_ACTIVITY_. Could you copy out every line of the data where the word "menu" occurs?

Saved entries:
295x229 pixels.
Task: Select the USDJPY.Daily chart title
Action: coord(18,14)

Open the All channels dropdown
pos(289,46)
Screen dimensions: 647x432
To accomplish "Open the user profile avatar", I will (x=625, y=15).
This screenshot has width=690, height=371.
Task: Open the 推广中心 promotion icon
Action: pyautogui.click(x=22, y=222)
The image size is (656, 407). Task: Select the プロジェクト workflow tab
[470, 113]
==
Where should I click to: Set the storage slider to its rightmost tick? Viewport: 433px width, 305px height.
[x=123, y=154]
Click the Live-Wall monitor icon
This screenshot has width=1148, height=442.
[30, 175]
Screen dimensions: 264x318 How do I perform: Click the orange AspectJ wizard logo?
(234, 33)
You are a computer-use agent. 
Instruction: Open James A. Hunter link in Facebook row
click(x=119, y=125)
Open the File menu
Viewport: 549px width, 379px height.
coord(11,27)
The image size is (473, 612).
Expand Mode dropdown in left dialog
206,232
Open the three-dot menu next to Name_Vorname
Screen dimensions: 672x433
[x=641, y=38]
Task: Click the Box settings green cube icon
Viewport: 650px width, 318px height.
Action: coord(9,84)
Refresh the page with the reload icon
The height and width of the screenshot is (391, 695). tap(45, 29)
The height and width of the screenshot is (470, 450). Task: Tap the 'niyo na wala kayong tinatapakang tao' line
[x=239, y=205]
--
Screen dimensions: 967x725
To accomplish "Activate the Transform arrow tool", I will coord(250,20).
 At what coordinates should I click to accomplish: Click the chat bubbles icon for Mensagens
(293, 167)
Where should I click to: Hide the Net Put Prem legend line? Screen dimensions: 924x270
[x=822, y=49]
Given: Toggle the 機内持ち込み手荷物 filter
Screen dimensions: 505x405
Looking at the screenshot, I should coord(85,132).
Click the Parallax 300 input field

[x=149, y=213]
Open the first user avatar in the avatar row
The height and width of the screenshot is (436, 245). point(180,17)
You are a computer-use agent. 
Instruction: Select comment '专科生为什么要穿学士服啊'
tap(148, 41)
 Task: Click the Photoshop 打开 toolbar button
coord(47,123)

_OUTPUT OF THE TASK_.
Open the File menu
Open the three-dot menu next to Name_Vorname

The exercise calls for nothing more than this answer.